石井監督が楽天GM職に就いたのは18年9月。
「石井監督は私生活でも三木谷浩史オーナー(56)と食事する仲でしたが、当初は梨田昌孝監督(67)の後任を要請された。しかし、自分には監督は向かないと固辞し、GMならやってみたいということで就任が決まった経緯がある。現役時代から『野球選手だからといって、野球でメシを食いたいとは思ってない』など豪語していたが、実際、引退後には吉本興業の契約社員となるなど、マネジメントのほうに興味を持っていた。ドジャースなどメジャーでの経験で、GMの仕事はオーナーの目指す野球をすることだと学び、『楽天を常勝軍団にする』至上命令を受け、積極的にFAに介入し選手獲得に動きました」(スポーツ紙デスク)
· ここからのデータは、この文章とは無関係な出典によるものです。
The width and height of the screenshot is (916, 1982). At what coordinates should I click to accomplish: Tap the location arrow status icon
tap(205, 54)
この局面ではゆるゆるではなかったようで、球団関係者が石井GMの辣腕ぶりを打ち明ける。
「GM時代は仙台には来ないで東京から指示を与え、たまに球場に来てもラフな格好で目立っていた。先発の柱となる涌井に岸、リリーフの牧田和久(36)などの元西武勢は、選手時代にハワイ自主トレに引き連れていた子分たちです。生え抜きを阻害するかのような金満補強策で自分の身内を集めるやり方に、一部熱狂的なファンからは『楽天ライオンズ』と揶揄する声もあった」
打線の大黒柱・浅村栄斗(30)の引き抜きに関しても、同じ手法を取っている。
「浅村がFAで楽天入りした決め手も『石井シンパ』ということです。浅村は売り出し中の頃からアメ車を乗り回し、車検が切れるたびに乗り換えるほどのカーマニア。選手時代は外車に乗っていた石井監督は、車の話題で投手と野手の垣根を超える仲になり、税理士なども紹介する形で取り込んだといいます。今後、チーム内で監督への誤解が生まれても、この石井一派がフォローする役割を担うはずです」(球団関係者)
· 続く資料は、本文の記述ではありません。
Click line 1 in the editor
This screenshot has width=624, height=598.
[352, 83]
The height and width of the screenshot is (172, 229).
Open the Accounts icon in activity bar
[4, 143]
とはいえ、グラウンド外の見事な寝業師ぶりで、再び優勝を狙う戦力を作り上げたのは功績といえよう。
「今回の監督就任はまさに青天の霹靂だった。それでも、采配経験がないことは自分がいちばんわかっている。育成担当だった真喜志ヘッドを招集することで指導陣を整えたんです。ある意味、GMとして正しい補強を行ったとの評価もある」(スポーツ紙デスク)
かくして、これだけ集めれば「そんなもん、誰がやっても勝てるやないか」と草葉の陰からノムさんのボヤキが聞こえそうな布陣が出来上がった。
その野村監督のヤクルト時代、現役として共闘し、コーチとしても石井監督を指導した角盈男氏が大胆予想する。
「あんな風貌だが、GMとしてはトレードをバンバンやって、浅村やマー君もあっさり獲得してきた。不思議な魅力があるのでしょう。何より全権を持っているだけに、選手は監督、GM両方を見なくて済みます。そして年齢が近いので、兄貴分のような雰囲気となる。パ5球団は侮らないほうがいいでしょう。あのぬぼ〜っとした表情は内面が読めない。何を仕掛けてくるか誰にもわからないところに怖さがあります」
何食わぬ顔で、ソフトバンクの足をすくいそうなのだ。